Stored data entries

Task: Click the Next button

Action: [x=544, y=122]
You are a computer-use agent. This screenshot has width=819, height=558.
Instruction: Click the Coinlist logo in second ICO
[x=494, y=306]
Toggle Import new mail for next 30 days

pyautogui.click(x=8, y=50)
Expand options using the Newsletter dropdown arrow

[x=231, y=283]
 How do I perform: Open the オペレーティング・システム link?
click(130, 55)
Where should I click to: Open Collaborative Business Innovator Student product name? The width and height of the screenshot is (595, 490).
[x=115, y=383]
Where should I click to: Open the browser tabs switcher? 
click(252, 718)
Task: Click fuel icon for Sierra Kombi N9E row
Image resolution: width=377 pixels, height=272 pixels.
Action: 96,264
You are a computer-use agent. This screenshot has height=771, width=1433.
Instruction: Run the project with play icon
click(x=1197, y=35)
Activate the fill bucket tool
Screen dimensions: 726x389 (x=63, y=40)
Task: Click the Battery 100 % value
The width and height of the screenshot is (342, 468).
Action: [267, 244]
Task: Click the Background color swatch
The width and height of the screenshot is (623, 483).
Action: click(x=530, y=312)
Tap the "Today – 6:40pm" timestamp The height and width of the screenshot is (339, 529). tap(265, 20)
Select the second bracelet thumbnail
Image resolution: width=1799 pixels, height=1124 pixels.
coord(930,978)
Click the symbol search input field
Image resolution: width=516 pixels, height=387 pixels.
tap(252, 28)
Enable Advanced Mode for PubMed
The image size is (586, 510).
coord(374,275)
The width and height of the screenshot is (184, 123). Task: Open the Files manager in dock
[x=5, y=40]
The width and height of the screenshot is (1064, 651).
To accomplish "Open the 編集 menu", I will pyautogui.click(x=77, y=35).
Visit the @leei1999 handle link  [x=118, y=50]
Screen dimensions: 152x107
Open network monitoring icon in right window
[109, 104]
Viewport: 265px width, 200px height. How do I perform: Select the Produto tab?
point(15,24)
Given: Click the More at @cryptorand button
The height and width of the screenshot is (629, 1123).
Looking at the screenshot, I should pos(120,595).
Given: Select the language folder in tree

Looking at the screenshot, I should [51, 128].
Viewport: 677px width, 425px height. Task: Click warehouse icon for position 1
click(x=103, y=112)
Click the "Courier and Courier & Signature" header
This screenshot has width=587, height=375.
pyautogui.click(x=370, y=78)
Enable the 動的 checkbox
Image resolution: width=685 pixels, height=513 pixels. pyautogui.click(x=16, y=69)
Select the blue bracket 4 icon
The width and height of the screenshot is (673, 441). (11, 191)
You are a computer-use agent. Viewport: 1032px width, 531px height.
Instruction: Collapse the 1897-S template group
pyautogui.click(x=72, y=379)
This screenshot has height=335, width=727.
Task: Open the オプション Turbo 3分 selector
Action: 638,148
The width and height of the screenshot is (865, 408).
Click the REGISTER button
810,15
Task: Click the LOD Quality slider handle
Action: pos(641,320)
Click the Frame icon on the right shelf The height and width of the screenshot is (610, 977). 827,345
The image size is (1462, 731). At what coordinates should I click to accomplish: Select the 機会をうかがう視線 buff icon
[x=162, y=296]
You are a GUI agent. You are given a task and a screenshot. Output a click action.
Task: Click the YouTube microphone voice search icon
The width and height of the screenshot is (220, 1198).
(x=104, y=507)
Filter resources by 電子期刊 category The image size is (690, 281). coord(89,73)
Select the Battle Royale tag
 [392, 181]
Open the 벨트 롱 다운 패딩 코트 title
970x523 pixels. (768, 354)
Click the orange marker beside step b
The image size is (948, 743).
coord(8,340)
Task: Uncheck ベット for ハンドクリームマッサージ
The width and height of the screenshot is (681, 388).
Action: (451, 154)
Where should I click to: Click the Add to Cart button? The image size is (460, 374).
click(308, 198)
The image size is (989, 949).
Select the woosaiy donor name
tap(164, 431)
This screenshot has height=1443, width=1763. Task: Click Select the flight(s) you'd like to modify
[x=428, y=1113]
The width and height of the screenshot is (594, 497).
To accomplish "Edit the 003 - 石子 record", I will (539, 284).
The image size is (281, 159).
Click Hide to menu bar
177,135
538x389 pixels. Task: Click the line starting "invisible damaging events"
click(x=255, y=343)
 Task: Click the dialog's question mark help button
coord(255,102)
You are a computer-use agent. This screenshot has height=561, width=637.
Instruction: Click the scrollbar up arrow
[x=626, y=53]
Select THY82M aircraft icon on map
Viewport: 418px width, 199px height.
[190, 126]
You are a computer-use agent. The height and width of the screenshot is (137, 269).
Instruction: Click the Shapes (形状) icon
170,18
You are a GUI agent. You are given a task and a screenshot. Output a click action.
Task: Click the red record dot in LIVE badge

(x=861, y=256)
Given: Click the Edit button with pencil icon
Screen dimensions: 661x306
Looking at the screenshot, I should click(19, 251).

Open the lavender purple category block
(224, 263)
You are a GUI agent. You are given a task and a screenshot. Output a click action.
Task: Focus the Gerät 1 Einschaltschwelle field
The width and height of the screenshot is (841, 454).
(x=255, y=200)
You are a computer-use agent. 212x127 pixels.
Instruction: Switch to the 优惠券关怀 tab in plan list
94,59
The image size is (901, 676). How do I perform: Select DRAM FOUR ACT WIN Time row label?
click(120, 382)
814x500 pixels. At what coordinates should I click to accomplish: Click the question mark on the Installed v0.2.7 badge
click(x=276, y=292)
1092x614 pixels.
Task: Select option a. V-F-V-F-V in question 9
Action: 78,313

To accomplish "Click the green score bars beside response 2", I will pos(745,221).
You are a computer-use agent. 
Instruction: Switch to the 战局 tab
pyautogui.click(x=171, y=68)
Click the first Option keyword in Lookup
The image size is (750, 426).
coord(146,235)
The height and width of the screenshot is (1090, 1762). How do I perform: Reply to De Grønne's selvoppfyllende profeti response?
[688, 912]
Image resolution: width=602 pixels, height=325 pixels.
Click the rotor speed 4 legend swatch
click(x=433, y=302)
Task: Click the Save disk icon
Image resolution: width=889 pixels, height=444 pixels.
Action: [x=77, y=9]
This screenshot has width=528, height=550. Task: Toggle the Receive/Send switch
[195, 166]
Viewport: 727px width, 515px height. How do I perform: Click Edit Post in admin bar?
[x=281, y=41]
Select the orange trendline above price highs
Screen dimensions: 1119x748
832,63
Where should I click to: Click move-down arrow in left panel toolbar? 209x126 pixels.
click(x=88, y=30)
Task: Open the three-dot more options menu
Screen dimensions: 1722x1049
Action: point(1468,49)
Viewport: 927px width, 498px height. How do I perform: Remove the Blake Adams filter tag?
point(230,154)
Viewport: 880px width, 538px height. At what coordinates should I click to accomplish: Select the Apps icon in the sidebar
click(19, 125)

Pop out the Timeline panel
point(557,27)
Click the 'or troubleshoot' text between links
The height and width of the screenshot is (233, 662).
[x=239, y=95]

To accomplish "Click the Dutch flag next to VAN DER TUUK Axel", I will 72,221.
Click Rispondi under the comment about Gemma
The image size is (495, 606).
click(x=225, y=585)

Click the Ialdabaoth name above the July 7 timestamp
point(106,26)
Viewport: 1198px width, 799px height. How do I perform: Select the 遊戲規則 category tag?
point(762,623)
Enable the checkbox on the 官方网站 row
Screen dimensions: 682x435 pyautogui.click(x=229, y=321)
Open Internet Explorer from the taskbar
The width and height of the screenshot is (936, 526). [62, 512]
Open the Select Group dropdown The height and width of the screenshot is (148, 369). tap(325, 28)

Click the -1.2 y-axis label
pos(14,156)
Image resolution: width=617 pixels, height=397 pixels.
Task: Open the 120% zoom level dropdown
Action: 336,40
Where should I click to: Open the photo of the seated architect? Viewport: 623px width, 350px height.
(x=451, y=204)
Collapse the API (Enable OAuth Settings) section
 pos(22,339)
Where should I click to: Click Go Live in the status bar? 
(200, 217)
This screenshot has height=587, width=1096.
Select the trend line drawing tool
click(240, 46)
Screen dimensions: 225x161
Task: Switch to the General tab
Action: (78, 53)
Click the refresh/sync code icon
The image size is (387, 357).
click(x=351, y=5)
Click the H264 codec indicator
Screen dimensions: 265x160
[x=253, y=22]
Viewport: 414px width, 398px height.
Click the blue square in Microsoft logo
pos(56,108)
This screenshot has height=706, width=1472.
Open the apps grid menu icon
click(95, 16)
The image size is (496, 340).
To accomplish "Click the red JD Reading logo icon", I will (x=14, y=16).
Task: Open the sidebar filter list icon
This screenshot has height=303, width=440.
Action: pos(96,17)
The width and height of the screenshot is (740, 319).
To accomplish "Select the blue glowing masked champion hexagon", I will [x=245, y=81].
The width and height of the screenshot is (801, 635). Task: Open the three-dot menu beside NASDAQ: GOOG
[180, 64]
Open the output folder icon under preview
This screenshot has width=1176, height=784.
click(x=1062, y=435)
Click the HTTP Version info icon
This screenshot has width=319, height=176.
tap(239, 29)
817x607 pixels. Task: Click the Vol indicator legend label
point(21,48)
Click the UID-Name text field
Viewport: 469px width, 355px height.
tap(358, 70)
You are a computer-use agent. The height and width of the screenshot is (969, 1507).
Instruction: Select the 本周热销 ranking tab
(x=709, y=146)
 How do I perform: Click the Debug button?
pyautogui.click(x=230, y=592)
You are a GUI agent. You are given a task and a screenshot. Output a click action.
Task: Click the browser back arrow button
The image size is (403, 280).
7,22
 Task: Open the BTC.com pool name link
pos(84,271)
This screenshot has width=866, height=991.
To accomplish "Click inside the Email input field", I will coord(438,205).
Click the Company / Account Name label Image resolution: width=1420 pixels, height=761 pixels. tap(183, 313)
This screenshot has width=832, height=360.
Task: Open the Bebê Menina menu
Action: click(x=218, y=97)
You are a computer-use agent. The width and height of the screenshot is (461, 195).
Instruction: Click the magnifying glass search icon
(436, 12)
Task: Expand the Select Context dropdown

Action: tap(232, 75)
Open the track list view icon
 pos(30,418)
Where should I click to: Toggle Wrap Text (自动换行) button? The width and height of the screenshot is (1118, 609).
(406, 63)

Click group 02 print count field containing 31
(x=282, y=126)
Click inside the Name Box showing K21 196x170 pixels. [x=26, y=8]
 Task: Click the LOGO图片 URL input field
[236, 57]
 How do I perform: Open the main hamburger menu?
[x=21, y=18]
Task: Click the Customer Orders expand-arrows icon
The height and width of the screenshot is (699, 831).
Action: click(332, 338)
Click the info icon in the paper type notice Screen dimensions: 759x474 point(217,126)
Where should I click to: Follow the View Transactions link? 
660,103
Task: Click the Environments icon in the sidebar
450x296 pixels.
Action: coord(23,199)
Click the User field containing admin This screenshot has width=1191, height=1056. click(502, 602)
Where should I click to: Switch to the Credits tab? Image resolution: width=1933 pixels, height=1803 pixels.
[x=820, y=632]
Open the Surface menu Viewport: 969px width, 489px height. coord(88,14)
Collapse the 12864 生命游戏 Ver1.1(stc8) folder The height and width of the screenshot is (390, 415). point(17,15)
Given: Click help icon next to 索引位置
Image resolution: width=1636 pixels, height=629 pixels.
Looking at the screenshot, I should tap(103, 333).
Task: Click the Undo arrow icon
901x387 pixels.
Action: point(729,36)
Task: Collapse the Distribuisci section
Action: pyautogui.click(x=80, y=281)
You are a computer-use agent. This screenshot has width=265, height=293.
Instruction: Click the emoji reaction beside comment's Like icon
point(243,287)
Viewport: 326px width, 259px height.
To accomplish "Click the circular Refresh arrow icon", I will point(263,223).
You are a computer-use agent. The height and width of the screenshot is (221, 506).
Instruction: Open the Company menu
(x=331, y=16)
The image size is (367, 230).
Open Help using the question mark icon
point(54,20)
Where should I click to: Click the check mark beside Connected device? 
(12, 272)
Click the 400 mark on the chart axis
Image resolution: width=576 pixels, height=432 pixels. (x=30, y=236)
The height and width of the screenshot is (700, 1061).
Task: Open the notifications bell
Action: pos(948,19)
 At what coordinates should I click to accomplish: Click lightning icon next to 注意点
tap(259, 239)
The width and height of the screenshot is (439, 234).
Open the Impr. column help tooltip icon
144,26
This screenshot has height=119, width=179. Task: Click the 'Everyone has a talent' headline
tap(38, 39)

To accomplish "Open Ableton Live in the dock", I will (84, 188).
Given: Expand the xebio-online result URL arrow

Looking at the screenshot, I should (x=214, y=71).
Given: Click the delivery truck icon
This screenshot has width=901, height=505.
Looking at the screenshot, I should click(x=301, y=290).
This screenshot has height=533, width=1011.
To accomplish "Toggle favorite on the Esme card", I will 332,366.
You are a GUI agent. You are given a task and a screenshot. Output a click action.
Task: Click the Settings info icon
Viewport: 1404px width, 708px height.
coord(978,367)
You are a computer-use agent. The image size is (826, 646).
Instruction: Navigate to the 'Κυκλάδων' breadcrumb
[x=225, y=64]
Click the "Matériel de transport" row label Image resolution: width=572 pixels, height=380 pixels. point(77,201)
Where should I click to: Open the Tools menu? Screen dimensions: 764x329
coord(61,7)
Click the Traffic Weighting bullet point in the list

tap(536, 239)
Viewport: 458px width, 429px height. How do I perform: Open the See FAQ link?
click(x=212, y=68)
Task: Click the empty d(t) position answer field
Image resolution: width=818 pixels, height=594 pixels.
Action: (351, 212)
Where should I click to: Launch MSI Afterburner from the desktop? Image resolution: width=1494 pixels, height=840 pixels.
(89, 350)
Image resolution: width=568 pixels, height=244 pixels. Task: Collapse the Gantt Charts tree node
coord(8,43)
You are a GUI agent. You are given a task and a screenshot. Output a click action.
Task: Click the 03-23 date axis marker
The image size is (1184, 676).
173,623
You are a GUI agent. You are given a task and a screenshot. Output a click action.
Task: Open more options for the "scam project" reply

▶ [Goal of the exercise] Copy out every line of the data where the word "inside" occurs.

▶ [Exercise solution]
To accomplish "Click inside the Email input field", I will coord(438,205).
Click inside the Name Box showing K21 196x170 pixels. [x=26, y=8]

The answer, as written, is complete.